Gunmen warn kidnapped children to stay away from school in Cameroon

Cameroon Students At High School In Bamenda Northwest Region
Students at a high school in Bamenda, in Cameroon's North-West region (Flickr / Alberto Vaccaro,

Children in conflicts, Education in emergencies, Safe schools, Safe Schools Declaration

Children kidnapped by gunmen in Cameroon said their captors had warned them not to go back to school.

They recounted their ordeal as parents packed up belongings from a boarding school now being shut down.

Kidnappers freed almost 80 school children and a driver in Cameroon’s North-West region this week but kept hold of a principal and one teacher – two days after snatching them in a raid on the Presbyterian Secondary School.

The armed men had seized the kids on Monday in Bamenda – a green city nestled in the hills and hub of the country’s troubled English-speaking region.

The military and a priest involved in negotiations blamed the abduction on anglophone separatists but a spokesman for the separatists denied this.

“It was around 3 in the morning. We were still sleeping, then we heard people shouting, some other people, some men, came and broke our door,” a 13-year-old boy told Reuters TV. 

Cameroon Education 3

Still in captivity

Early reports said all 79 kidnapped students had been freed. But CNN quotes school authorities as saying two boys are still held along with the two adults.

“They told us: ‘come out’. They were all dressed in black.”

Stopping children going to school is a favoured tactic of anglophone separatists, who say schools are being used to spread government propaganda.

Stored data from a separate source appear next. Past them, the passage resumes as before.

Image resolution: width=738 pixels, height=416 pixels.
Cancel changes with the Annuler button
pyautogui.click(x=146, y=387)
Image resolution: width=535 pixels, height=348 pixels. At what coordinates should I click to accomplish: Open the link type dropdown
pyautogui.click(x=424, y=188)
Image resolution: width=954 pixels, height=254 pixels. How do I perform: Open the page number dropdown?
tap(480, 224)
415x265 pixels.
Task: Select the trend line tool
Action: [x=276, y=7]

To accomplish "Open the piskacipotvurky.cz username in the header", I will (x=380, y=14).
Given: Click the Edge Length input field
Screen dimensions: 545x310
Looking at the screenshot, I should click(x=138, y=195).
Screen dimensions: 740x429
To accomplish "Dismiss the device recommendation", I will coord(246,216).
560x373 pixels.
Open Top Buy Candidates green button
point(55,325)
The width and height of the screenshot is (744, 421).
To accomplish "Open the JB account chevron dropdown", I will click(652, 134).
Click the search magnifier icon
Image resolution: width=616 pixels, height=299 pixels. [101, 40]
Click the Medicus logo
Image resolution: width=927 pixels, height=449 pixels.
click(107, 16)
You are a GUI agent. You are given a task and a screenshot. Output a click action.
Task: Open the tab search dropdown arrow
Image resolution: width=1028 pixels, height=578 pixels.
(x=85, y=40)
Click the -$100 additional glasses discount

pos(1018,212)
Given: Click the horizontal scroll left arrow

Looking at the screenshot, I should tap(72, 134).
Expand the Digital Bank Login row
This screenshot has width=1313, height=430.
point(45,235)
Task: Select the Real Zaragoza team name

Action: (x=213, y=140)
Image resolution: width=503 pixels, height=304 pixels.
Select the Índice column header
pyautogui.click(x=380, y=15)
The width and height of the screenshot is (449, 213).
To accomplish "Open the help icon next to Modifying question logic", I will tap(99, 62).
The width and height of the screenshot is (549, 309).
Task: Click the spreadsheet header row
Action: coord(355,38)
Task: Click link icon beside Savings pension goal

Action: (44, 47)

“When they set us free, they said we should tell the other schools that they should stop, so no one goes to school,” said the schoolboy.

The secessionists have imposed curfews and closed schools as part of their protest against Biya’s French-speaking government and its perceived marginalisation of the English-speaking minority. The government has denied discriminating against them.

“I am really, really worried,” a mother of one of the children said, before packing her boy’s things into a car. 

“I know his education is not guaranteed because of the security (situation) … because I am not sure for his safety.”